Sol052706

The problem is to find

$\int {\sqrt{\tan x}}{\;dx}.$

$\mbox{Let: }u=\sqrt{\tan x}$

${{d}\over{d\,x}}\,u={{\sec ^2x}\over{2\,\sqrt{\tan x}}}$

$\mbox{Now, you have to transform }{\sqrt{\tan x}}{\;dx}\mbox{ into a more workable form.}$

$dx\,\sqrt{\tan x}={{dx\,\sqrt{\tan x}}\over{\sin ^2x+\cos ^2x}}={{dx \,\sqrt{\tan x}}\over{\cos ^2x\,\left(\tan ^2x+1\right)}}={{dx \,\tan x}\over{\cos ^2x\,\left(\tan ^2x+1\right)}\,\sqrt{\tan x}}=$

${{dx \, 2 \, \tan(x) }\over{ (1+\tan^2(x))}} \, {{d}\over{d\,x}}u= {{du \, 2u^2} \over {(1+u^4)}}$

So now we got:

$2\,\int {{{u^2}\over{u^4+1}}}{\;du}\mbox{ where } u=\sqrt{\tan x}$

$\mbox{Notice that }u^4+1=\left(u^2-\sqrt{2}\,u+1\right)\,\left(u^2+\sqrt{2}\,u+1 \right)$ How to factor this

Activate your partial fractions skills to get four fractions.

Fraction 1:

${{\sqrt{2}\,du\,\left(2\,u-\sqrt{2}\right)}\over{4\,\left(u^2- \sqrt{2}\,u+1\right)}}$

$\mbox{This fits the ln rule form, which you have probably seen as }\int {{{1}\over{t}}}{\;dt}=\ln t + C$

Fraction 2:

$-{{\sqrt{2}\,du\,\left(2\,u+\sqrt{2}\right)}\over{4\,\left(u^2+ \sqrt{2}\,u+1\right)}}$

This follows the same rule as Fraction 1. There are corresponding sign changes.

Fraction 3:

${{du}\over{2\,\left(u^2+\sqrt{2}\,u+1\right)}}$

The standard attack on this is to complete the square in the denominator to get an arctan integral.

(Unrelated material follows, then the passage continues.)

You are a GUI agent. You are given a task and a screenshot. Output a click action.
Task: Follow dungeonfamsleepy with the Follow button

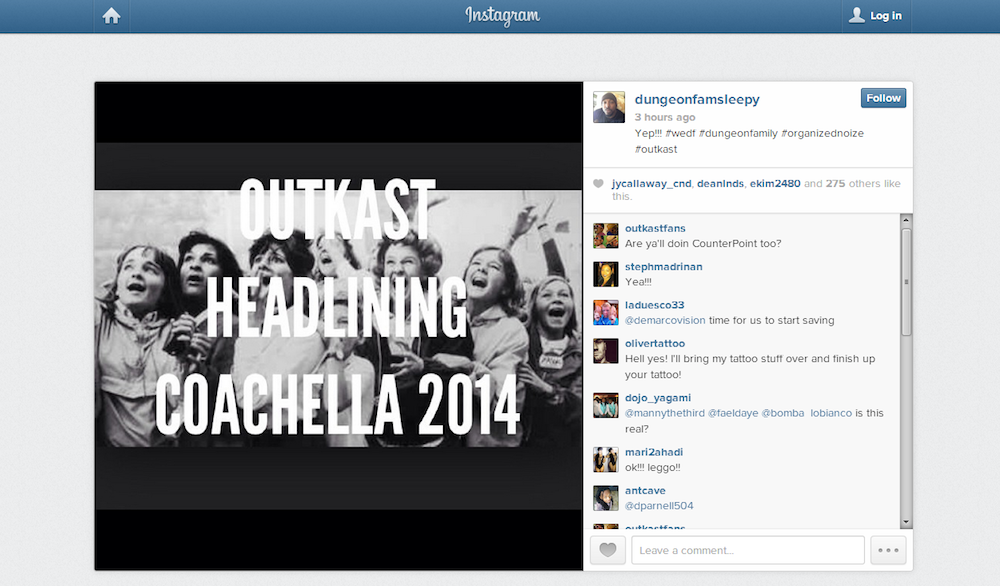(883, 98)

${{du}\over{2\,\left(u^2+\sqrt{2}\,u+1\right)}}={{du}\over{2\,\left(\left(u+{{\sqrt{2}}\over{2}}\right)^2+{{1 }\over{2}}\right)}}={{du}\over{\left(\sqrt{2}\,u+1\right)^2+1}}$

$\mbox{This fits the arctan rule form }\int {{{1}\over{t^2+1}}}{\;dt}=\arctan t$

Fraction 4:

${{du}\over{2\,\left(u^2-\sqrt{2}\,u+1\right)}}={{du}\over{\left(\sqrt{2}\,u-1\right)^2+1}}\mbox{ just like Fraction 3}$

Now, comes the integration. The thing to know is that when you add up all the partial fractions, you get the original fraction. So, we have to integrate all the fractions, and add their integrals together.

Fraction 1 integrated is:

${{\sqrt{2}\,\ln\left| u^2-\sqrt{2}\,u+1\right|}\over{4 }}$

Fraction 2 integrated is:

${{-\sqrt{2}\,\ln\left| u^2+\sqrt{2}\,u+1\right|}\over{4 }}$

Fraction 3 integrated is:

${{\sqrt{2}\,\arctan \left(\sqrt{2}\,u+1\right)}\over{2}}$

Fraction 4 integrated is:

${{\sqrt{2}\,\arctan \left(\sqrt{2}\,u-1\right)}\over{2}}$

When you add all these together, you get the solution in terms of u. Don't forget to add your constant of integration.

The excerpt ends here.